As I get older, it seems that I get more anxious about wrongs, things that mess with my ideology. I'll fixate on stuff, something that really bothers me--which is usually something stupid and just has to do with PRINCIPLES rather than anything else in the grander scheme of things--and lose sleep over it. For example, when I was a kid, and I still remember this clearly, I was so stuck on the wrongness of the fact that this girl at school, Angel Federline, promised to get the threads for those silly friendship bracelets at the craft store, and never got them ... but also never returned my hard-earned $20. (Which, when you're about ten, is a fortune.)
It still bothers me a great deal that my "producer," a talented scumbag and thief by the name of Alan Scott Plotkin out at Virgo Studios in Hempstead, absorbed the $3,000 he bullied out of me and refuses to honor the contract he signed and give me my music. It eats at me even more that I know he regularly rewrites and pitches songs that I've written, and tries to sell them as his own for this "rock opera" he's been working on.
Going further down the timeframe, I had a rabbit that my friend left behind when evacuating for Katrina. And rightly so; it was supposed to be a two-day evacuation and it was the bunny or two people, since the rabbit cage was huge. Well, we all know what happened after that, and my landlord reported to me that the rabbit died, and I would be subject to a $400 decontamination fee to clean up the carcass. He described the scene in bloody and sad detail and I cried with guilt for days. Actually, it still makes me feel goddamned awful and makes my eyes burn. But then, wonder of wonders, Animal Rescue contacted me and said they were able to save my rabbit! ... So then, what did my $400 pay for? What was that about?
I guess that goes to show that stemming from a young age, injustices have always really gotten to me. But the worst thing is feeling powerless to ever say anything about it or get the situation resolved. With Angel, I was afraid that if I said anything, she would make fun and call me cheap or poor. With Alan, I tried calling him every two days for an entire year and a half and he just refuses to return my call and, as I know full well having borne witness to this practice, screens every call that comes through. And with my landlord, he's my only housing reference, and he was a nice old man that'd never done me wrong other than that suspected situation in the two years I lived in his building. Even if he did lie, can I even really blame him? The roof was torn off his beautiful home and insurance was screwing him real hard.

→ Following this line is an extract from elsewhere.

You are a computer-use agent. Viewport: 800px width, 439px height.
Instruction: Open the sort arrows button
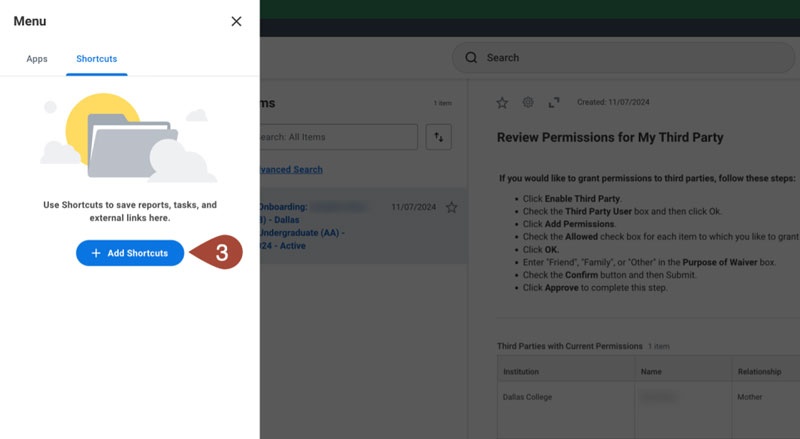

I hate unresolved issues. And unfortunately, some things will always remain unsolved mysteries. I just find that as my idealism slips away the older I get, the more these things grate on me, since I get upset that I am becoming more cynical, jaded; I start to resent the situations that are wrong because it's taking away my faith in humanity to do the right thing, to listen to the conscience, and my belief that people can make the right choice and be "good" people.

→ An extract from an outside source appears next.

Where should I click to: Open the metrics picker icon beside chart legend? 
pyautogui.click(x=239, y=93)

I suppose that my nausea, then, is not a result of being wronged, but disgust in humans and human nature, which is to look out for one's own gain rather than consider someone else's circumstances. It's extremely saddening ... tragic, really.
So then, when I choose to be the better person in any situation, what are the odds I'll be rewarded when there are so many people looking to climb over any person with a naive streak of nobleness? In fact, I could even go the opposite route and say I'm jaded enough from the former situations as well as others yet unmentioned that I can go ahead and a self-serving profiteer.
However, I don't think I'm sick and anxious enough to essentially lose to inherent animalistic selfishness and become one of the very people that upset me so. I have to believe that there are others who feel the same way, because with each good-hearted person I meet, a wave of nausea ebbs away.